In un primo momento, la stampa aveva anticipato che il ministero dell’Interno avrebbe introdotto multe non solo per chi acquista qualsiasi merce da un ambulante, ma anche per chi paga in cambio di un massaggio o di un tatuaggio.

In realtà, le multe per chi acquista merce esistono già, ma si riferiscono alla merce contraffatta.

La legge 23 luglio 2009, n. 99 sancisce infatti che “è punito con la sanzione amministrativa pecuniaria da 100 euro fino a 7.000 euro l’acquirente finale che acquista a qualsiasi titolo cose che, per la loro qualità o per la condizione di chi le offre o per l’entità del prezzo, inducano a ritenere che siano state violate le norme in materia di origine e provenienza dei prodotti ed in materia di proprietà industriale”.

La merce contraffatta in questione comprende sia capi d’abbigliamento che richiamino marchi noti, sia cd o dvd, film, software, occhiali o orologi.

Se invece la merce è stata rubata e l’acquirente lo sa, l’acquisto concretizza un reato previsto dall’art. 648 del codice penale, la ricettazione, punita con “la reclusione da due ad otto anni e con la multa da 516 euro a 10.329 euro“.

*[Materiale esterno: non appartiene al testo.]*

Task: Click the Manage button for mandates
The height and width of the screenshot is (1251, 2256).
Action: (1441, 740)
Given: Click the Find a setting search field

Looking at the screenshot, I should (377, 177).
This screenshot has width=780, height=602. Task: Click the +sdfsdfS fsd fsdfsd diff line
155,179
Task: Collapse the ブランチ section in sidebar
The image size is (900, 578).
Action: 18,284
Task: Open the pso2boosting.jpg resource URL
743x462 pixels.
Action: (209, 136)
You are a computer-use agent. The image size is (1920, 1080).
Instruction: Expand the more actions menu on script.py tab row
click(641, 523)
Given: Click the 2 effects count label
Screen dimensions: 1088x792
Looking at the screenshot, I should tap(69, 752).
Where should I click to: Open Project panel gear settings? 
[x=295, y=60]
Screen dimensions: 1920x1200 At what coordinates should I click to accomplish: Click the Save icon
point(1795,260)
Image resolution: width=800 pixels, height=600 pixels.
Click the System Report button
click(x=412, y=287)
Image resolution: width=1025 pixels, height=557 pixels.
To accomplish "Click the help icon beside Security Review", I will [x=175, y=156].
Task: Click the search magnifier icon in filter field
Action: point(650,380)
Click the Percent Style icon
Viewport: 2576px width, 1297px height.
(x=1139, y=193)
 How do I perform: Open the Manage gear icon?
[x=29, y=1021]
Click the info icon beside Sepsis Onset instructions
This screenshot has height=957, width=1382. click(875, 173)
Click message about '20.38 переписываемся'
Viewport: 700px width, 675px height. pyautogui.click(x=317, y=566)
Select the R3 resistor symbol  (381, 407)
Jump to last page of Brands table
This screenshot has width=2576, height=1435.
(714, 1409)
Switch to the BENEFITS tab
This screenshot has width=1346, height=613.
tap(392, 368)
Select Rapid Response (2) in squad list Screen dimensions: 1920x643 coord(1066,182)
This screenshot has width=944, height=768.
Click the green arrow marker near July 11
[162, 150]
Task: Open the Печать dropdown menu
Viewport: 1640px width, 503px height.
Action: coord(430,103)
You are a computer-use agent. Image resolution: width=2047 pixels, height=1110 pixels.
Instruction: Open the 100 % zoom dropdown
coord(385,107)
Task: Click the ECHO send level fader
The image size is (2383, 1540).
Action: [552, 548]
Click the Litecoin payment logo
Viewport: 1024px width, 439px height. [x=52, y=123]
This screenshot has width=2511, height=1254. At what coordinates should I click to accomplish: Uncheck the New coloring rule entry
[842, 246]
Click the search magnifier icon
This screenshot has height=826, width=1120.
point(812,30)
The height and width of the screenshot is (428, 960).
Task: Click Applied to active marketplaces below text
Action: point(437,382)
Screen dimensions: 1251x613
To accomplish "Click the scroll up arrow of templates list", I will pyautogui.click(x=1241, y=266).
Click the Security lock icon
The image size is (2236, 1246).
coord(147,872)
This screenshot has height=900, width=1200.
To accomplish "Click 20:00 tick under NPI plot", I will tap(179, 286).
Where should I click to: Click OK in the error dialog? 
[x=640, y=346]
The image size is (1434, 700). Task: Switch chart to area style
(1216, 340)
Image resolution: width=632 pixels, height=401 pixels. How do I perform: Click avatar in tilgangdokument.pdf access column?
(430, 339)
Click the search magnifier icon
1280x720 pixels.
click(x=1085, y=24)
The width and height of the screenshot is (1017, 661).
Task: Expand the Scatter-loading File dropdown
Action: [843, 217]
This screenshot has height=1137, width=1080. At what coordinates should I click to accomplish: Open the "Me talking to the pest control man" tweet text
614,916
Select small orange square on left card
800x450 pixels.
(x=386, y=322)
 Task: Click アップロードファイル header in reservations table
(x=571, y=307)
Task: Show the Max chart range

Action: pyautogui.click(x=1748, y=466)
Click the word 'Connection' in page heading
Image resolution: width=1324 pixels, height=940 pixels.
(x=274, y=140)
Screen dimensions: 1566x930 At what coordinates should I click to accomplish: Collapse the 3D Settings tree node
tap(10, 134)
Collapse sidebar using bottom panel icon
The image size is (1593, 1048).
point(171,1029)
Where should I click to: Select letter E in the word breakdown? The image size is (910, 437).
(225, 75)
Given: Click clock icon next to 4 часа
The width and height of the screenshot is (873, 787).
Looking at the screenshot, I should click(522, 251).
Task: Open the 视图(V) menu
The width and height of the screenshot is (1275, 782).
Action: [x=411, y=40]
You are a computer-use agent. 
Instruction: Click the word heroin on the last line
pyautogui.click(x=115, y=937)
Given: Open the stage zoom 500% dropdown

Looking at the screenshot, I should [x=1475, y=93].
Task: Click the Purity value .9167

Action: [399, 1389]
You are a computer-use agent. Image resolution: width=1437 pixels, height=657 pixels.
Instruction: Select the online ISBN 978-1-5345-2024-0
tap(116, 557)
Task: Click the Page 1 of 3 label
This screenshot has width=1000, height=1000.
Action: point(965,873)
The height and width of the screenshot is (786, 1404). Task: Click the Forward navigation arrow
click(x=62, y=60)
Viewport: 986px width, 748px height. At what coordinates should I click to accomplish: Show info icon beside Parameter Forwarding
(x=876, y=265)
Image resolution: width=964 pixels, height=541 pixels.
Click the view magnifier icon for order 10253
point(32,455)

Cosa rischia invece chi realizza merce contraffatta? La risposta è nell’articolo 473 del codice penale, che recita:

“Chiunque, potendo conoscere dell’esistenza del titolo di proprietà industriale, contraffà o altera marchi o segni distintivi, nazionali o esteri, di prodotti industriali, ovvero chiunque, senza essere concorso nella contraffazione o alterazione, fa uso di tali marchi o segni contraffatti o alterati, è punito con la reclusione da sei mesi a tre anni e con la multa da euro 2.500 a euro 25.000“.

“Soggiace alla pena della reclusione da uno a quattro anni e della multa da euro 3.500 a euro 35.000 chiunque contraffà o altera brevetti, disegni o modelli industriali, nazionali o esteri, ovvero, senza essere concorso nella contraffazione o alterazione, fa uso di tali brevetti, disegni o modelli contraffatti o alterati”.

Lo scorso il 13 giugno la Confesercenti, l’associazione dei commercianti, ha denunciato un giro di affari di 22 miliardi di euro nell’abusivismo dei settori del commercio e del turismo, in un appuntamento a cui aveva partecipato Salvini.

“Le vendite abusive e di materiale contraffatto rubano il 14 per cento del fatturato delle imprese regolari di turismo e commercio”, fa sapere l’associazione. “E danneggiano pesantemente anche lo Stato, causando un danno erariale di 11,5 miliardi di euro in mancato gettito fiscale e contributivo. Se le attività abusive fossero azzerate, l’erario recupererebbe abbastanza entrate per finanziare un cospicuo taglio dell’Irpef. Ci guadagnerebbe anche l’occupazione: la regolarizzazione farebbe emergere 32 mila posti di lavoro aggiuntivi”.